Jerri Washington from Porter Elementary in Syracuse, NY, helps her first-graders learn to recognize high-frequency and sight words through PowerPoint. Washington times the slides so the children have more or less time to read the words as their proficiency increases. The children practice reading the words in random order on their computers, and Washington can sort the words by level of difficulty or pull out the words used in a particular story.


The Flickr-related site Airtight Interactive creates "tags" associated with an initial vocabulary word.

F
Motivation and Digital Books

Students are highly motivated to learn words as they create their own digital books. They can take digital photos of things that interest them and then dictate their stories to their teacher, who types them up. The teacher combines words and pictures using any multimedia presentation tool, and the students practice reading their stories as the teacher digitally records them.

G
PowerPoint and Big Books

Teachers can easily create a "big book" in PowerPoint. For example, they can write, "I eat an apple," next to a picture of the apple. They duplicate the slide, change the food in the sentence to "a banana," and change the corresponding picture. Since each page of the book has the same structure, students can easily identify the written word with the picture.

H
Whiteboards and Storytelling

Dr. Jean Casey's California State University at Long Beach student teachers develop primary students' choral and comprehension reading through Kid Works Deluxe from Knowledge Adventure which is displayed on a SMART Board. After a student types in a few sentences of a story she wishes to tell, the entire class listens to the computer read the story, reads along chorally, and collaborates on what they will write next based on the story details already provided.

I
GarageBand and Pronunciation

Annette Abbatiello, a third-grade teacher at McNamara Elementary in Baldwinsville, NY, has students read a passage and records them in an MP3 file using Apple's GarageBand. While a student listens to himself reading the passage, he highlights all of his errors on a paper copy with one color. In the next class he practices reading the corrected version of the passage and again records himself reading it. The process continues for two more iterations or until he reads at or close to 100 percent accuracy.

J
Recording and Reading Fluency

According to Dana Horst, the principal of Elementary School South in South Daphne, AL, students have increased their reading fluency through Soliloquy Reading Assistant from Soliloquy Learning. As students read a story into a microphone, the computer guides them by correcting the pronunciation of difficult words.

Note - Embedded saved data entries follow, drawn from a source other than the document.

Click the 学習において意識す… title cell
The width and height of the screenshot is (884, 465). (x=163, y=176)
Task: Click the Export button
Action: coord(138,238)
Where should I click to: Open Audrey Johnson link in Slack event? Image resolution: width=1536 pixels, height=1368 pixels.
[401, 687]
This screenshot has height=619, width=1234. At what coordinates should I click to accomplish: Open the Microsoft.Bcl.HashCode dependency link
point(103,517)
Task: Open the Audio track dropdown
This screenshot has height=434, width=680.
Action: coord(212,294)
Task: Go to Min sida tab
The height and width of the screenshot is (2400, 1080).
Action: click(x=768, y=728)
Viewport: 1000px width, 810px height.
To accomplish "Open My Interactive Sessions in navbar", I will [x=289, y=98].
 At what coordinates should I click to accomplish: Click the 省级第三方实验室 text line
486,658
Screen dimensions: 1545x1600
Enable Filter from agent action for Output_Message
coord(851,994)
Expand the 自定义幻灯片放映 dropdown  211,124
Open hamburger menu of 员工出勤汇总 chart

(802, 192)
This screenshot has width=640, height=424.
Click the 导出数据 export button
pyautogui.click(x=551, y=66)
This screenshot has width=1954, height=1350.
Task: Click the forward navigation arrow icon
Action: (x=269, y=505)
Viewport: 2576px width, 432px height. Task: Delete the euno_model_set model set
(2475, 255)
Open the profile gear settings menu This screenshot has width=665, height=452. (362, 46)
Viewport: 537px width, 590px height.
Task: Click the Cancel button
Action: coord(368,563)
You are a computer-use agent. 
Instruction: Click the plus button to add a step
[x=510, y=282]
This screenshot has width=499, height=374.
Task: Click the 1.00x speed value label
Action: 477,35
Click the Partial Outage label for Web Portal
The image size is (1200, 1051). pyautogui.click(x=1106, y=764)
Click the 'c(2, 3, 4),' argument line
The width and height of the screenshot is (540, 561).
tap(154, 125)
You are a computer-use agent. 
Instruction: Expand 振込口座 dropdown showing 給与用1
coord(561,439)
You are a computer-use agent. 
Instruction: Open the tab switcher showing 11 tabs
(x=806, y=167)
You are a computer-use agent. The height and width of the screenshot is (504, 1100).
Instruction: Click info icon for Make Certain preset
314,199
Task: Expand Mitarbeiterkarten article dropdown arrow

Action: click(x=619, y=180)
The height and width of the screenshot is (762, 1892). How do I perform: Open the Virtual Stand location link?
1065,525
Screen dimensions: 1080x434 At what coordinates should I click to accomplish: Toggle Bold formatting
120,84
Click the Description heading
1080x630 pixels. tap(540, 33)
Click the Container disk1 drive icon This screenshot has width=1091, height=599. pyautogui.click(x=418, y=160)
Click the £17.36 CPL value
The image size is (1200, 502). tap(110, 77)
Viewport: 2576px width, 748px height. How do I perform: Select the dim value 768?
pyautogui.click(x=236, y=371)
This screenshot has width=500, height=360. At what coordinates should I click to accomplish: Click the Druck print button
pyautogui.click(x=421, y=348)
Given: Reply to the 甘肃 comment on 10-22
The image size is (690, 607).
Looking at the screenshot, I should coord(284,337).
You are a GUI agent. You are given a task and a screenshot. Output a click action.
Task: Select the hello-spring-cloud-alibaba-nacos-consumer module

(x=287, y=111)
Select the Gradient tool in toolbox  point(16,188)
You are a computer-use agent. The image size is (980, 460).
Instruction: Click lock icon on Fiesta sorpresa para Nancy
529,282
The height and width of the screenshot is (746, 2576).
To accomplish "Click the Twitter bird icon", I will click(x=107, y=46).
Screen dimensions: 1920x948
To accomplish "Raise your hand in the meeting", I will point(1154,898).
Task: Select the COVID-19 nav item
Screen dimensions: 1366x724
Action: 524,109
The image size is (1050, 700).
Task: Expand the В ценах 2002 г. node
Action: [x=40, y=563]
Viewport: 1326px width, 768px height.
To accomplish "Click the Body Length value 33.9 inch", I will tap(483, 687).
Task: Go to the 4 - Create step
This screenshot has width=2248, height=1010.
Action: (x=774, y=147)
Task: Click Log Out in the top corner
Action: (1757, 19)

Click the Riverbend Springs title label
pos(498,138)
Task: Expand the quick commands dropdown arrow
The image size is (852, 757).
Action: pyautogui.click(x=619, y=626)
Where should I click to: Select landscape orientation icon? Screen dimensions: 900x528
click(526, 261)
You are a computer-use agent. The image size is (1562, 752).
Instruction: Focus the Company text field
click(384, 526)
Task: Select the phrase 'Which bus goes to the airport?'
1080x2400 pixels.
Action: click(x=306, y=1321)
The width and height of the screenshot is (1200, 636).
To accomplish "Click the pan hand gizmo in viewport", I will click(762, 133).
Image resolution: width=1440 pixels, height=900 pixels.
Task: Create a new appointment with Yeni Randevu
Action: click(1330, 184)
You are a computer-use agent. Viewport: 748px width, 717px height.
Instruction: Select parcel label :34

It highlights the words they had trouble reading, and they can re-record the passage after they have practiced the difficult words.

Higher-Level Reading Skills

K
Digital Movies and Comparing Story Themes

An elementary school teacher can digitally record students while they use hand or digital drawings, props, and actions to retell the critical actions in a story they have read. As the students read another story with similar themes, the teacher replays the digital movie to help them better compare the actions and themes in the two stories.

L
Sharing Files for Analysis

Justin Ashworth, a teacher and librarian at McNamara Elementary in Baldwinsville, NY, works with pairs of primary students to select and read a picture book. He asks them to take make as many observations and connections to the story as possible on sticky notes. They then record themselves retelling their story, which includes the commentary they created. Finally, they record their work as an audio file and it gets burned onto a CD for sharing.

M
Mapping for Comparison

Students can complete a T-comparison chart in which they compare two aspects of text. For example, in a middle school social studies class, students identify which parts of a "historical fiction" are factual and record them in word-processed chart form or in a mapping program like Inspiration.

N
Recording Reactions to Literature

Teachers can model their thinking as they read a book chapter to older students, digitally recording these ideas for review at any time. Similarly, students can digitally record their own thoughts and questions on a designated chapter.

Harry Grover Tuttle is an education consultant.